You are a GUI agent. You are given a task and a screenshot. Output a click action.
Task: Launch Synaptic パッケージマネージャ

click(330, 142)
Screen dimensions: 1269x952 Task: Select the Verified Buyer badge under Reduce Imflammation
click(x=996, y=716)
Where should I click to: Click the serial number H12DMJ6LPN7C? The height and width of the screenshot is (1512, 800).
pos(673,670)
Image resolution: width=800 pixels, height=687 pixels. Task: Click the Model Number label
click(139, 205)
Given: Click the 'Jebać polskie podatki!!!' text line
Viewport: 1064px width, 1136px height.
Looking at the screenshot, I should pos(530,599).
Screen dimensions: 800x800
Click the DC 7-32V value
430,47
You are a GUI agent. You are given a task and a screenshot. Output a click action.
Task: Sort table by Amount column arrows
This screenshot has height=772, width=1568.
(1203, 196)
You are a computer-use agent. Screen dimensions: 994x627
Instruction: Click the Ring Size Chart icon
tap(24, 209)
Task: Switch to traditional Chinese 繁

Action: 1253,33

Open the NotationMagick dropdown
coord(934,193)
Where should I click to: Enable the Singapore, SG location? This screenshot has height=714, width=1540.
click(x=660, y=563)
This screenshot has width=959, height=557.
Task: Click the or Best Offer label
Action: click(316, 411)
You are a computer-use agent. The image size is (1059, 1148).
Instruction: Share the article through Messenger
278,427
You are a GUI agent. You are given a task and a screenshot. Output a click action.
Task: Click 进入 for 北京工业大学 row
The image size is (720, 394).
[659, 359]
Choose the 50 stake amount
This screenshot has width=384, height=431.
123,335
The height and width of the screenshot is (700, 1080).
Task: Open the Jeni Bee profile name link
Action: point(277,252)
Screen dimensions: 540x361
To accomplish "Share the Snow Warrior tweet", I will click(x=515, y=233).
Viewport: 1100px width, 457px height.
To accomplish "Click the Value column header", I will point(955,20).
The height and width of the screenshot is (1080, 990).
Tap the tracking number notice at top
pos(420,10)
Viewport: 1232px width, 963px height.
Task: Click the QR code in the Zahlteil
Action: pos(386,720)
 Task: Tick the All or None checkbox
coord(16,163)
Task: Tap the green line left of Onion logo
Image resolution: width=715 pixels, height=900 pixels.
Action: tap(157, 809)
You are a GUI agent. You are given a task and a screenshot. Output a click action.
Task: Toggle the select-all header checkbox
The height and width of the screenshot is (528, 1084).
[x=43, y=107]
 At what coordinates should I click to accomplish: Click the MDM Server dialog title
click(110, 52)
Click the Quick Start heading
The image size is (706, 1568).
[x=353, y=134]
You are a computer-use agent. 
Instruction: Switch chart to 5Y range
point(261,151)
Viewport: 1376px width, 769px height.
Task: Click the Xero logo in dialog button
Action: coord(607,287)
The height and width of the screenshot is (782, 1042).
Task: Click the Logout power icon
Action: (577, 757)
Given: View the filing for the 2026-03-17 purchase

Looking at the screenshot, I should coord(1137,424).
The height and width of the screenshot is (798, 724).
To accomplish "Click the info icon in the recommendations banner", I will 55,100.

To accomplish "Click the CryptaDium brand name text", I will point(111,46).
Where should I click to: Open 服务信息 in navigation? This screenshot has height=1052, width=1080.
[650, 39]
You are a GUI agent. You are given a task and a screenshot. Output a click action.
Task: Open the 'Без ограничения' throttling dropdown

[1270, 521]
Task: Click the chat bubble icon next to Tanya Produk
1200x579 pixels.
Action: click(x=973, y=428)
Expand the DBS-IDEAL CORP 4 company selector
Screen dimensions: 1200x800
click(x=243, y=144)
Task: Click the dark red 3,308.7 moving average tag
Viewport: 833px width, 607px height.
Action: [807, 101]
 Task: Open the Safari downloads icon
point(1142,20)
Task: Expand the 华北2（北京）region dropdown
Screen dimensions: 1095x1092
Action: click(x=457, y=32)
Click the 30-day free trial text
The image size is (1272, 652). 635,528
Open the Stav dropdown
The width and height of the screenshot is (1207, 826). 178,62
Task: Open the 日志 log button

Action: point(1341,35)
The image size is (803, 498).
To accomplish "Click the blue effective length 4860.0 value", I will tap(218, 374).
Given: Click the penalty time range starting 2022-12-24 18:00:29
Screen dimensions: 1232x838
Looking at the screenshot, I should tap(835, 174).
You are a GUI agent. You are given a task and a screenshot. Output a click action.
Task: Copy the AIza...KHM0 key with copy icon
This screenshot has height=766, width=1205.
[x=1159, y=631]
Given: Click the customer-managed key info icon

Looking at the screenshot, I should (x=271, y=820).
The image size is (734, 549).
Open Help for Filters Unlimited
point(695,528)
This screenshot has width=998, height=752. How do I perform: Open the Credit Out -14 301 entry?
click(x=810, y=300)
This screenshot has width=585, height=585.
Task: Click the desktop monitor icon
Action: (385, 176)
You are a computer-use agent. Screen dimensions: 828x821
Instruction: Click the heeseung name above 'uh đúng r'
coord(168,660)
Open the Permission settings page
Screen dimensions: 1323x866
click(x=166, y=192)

#####

▶ [Action item]: Transcribe the lines above precisely, keeping each one unchanged.

▶ [Response box]:
You are a GUI agent. You are given a task and a screenshot. Output a click action.
Task: Launch Synaptic パッケージマネージャ

click(330, 142)
Screen dimensions: 1269x952 Task: Select the Verified Buyer badge under Reduce Imflammation
click(x=996, y=716)
Where should I click to: Click the serial number H12DMJ6LPN7C? The height and width of the screenshot is (1512, 800).
pos(673,670)
Image resolution: width=800 pixels, height=687 pixels. Task: Click the Model Number label
click(139, 205)
Given: Click the 'Jebać polskie podatki!!!' text line
Viewport: 1064px width, 1136px height.
Looking at the screenshot, I should pos(530,599).
Screen dimensions: 800x800
Click the DC 7-32V value
430,47
You are a GUI agent. You are given a task and a screenshot. Output a click action.
Task: Sort table by Amount column arrows
This screenshot has height=772, width=1568.
(1203, 196)
You are a computer-use agent. Screen dimensions: 994x627
Instruction: Click the Ring Size Chart icon
tap(24, 209)
Task: Switch to traditional Chinese 繁

Action: 1253,33

Open the NotationMagick dropdown
coord(934,193)
Where should I click to: Enable the Singapore, SG location? This screenshot has height=714, width=1540.
click(x=660, y=563)
This screenshot has width=959, height=557.
Task: Click the or Best Offer label
Action: click(316, 411)
You are a computer-use agent. The image size is (1059, 1148).
Instruction: Share the article through Messenger
278,427
You are a GUI agent. You are given a task and a screenshot. Output a click action.
Task: Click 进入 for 北京工业大学 row
The image size is (720, 394).
[659, 359]
Choose the 50 stake amount
This screenshot has width=384, height=431.
123,335
The height and width of the screenshot is (700, 1080).
Task: Open the Jeni Bee profile name link
Action: point(277,252)
Screen dimensions: 540x361
To accomplish "Share the Snow Warrior tweet", I will click(x=515, y=233).
Viewport: 1100px width, 457px height.
To accomplish "Click the Value column header", I will point(955,20).
The height and width of the screenshot is (1080, 990).
Tap the tracking number notice at top
pos(420,10)
Viewport: 1232px width, 963px height.
Task: Click the QR code in the Zahlteil
Action: pos(386,720)
 Task: Tick the All or None checkbox
coord(16,163)
Task: Tap the green line left of Onion logo
Image resolution: width=715 pixels, height=900 pixels.
Action: tap(157, 809)
You are a GUI agent. You are given a task and a screenshot. Output a click action.
Task: Toggle the select-all header checkbox
The height and width of the screenshot is (528, 1084).
[x=43, y=107]
 At what coordinates should I click to accomplish: Click the MDM Server dialog title
click(110, 52)
Click the Quick Start heading
The image size is (706, 1568).
[x=353, y=134]
You are a computer-use agent. 
Instruction: Switch chart to 5Y range
point(261,151)
Viewport: 1376px width, 769px height.
Task: Click the Xero logo in dialog button
Action: coord(607,287)
The height and width of the screenshot is (782, 1042).
Task: Click the Logout power icon
Action: (577, 757)
Given: View the filing for the 2026-03-17 purchase

Looking at the screenshot, I should coord(1137,424).
The height and width of the screenshot is (798, 724).
To accomplish "Click the info icon in the recommendations banner", I will 55,100.

To accomplish "Click the CryptaDium brand name text", I will point(111,46).
Where should I click to: Open 服务信息 in navigation? This screenshot has height=1052, width=1080.
[650, 39]
You are a GUI agent. You are given a task and a screenshot. Output a click action.
Task: Open the 'Без ограничения' throttling dropdown

[1270, 521]
Task: Click the chat bubble icon next to Tanya Produk
1200x579 pixels.
Action: click(x=973, y=428)
Expand the DBS-IDEAL CORP 4 company selector
Screen dimensions: 1200x800
click(x=243, y=144)
Task: Click the dark red 3,308.7 moving average tag
Viewport: 833px width, 607px height.
Action: [807, 101]
 Task: Open the Safari downloads icon
point(1142,20)
Task: Expand the 华北2（北京）region dropdown
Screen dimensions: 1095x1092
Action: click(x=457, y=32)
Click the 30-day free trial text
The image size is (1272, 652). 635,528
Open the Stav dropdown
The width and height of the screenshot is (1207, 826). 178,62
Task: Open the 日志 log button

Action: point(1341,35)
The image size is (803, 498).
To accomplish "Click the blue effective length 4860.0 value", I will tap(218, 374).
Given: Click the penalty time range starting 2022-12-24 18:00:29
Screen dimensions: 1232x838
Looking at the screenshot, I should tap(835, 174).
You are a GUI agent. You are given a task and a screenshot. Output a click action.
Task: Copy the AIza...KHM0 key with copy icon
This screenshot has height=766, width=1205.
[x=1159, y=631]
Given: Click the customer-managed key info icon

Looking at the screenshot, I should (x=271, y=820).
The image size is (734, 549).
Open Help for Filters Unlimited
point(695,528)
This screenshot has width=998, height=752. How do I perform: Open the Credit Out -14 301 entry?
click(x=810, y=300)
This screenshot has width=585, height=585.
Task: Click the desktop monitor icon
Action: (385, 176)
You are a computer-use agent. Screen dimensions: 828x821
Instruction: Click the heeseung name above 'uh đúng r'
coord(168,660)
Open the Permission settings page
Screen dimensions: 1323x866
click(x=166, y=192)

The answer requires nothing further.